Come per Debussy, anche per Maurice Ravel il passaggio del secolo è cruciale nella definizione di un interesse per l'Oriente affatto superficiale, che verrà sviluppato negli anni a venire. Ancora allievo del Conservatorio di Parigi, Ravel si cimenta nella composizione di una ouverture per un'opera che non vedrà mai la luce ispirata al favoloso mondo delle Mille e una notte e alla bellissima Shéhérazade, narratrice di storie dal fascino irresistibile. Il brano orchestrale, che l'autore dichiara apertamente ispirato all'omonima suite sinfonica composta solo dieci anni prima da Rimskij Korsakov - supremo virtuoso della strumentazione che per il giovane Ravel è già un sicuro riferimento - ricrea un Oriente fantastico, quasi avvolto da un'aura mitica, che riluce di suoni e colori. Come per molti brani orchestrali, è lo stesso autore a scriverne una versione per due pianoforti, che, in un immaginario confronto con la varietà della tavolozza orchestrale, accentua forse ulteriormente la freschezza dell'invenzione e l'eleganza della scrittura di un Ravel poco più che ventenne. Un musicista che vorrà e saprà ritornare, qualche anno dopo, allo stesso soggetto in forma diversa, a testimonianza di un percorso di ricerca stilistica e poetica mai interrotto. L'esotismo che viene messo in luce nei tratti compositivi di "Shèhèrazade" illustra l'intenzione di Ravel di concentrare l'attenzione sul ritmo e sul timbro in concomitanza con i temi ispirati al folklore. Infatti la composizione vocale di "Shèhèrazade" si basa su un'affascinante sequenza di "Quadri Sinfonici" che accompagna la narrazione del poema. Attraverso la successione di questi brani l'ascoltatore potrà cogliere l'istante della durata, la sensazione, il fascino dell'attimo sonoro, così come durante la mostra il visitatore è riuscito a cogliere l'effusione sentimentale nei contorni limitati delle immagini raffigurate.

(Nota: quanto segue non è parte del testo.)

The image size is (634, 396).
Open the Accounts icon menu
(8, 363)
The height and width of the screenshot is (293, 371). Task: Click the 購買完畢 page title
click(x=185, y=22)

Anche nell'ascolto della musica contemporanea, nella sua dissoluzione formale, il pubblico sarà avvolto da una musica che ritrova il suono sotto la nota e la sensazione sotto la nozione tecnica, musica che utilizza un linguaggio musicale che potremmo definire "linguaggio dell'amore" in cui dicendo il meno si riesce ad esprimere il più.

Il Concerto inizierà alle ore 20.30, con ingresso gratuito.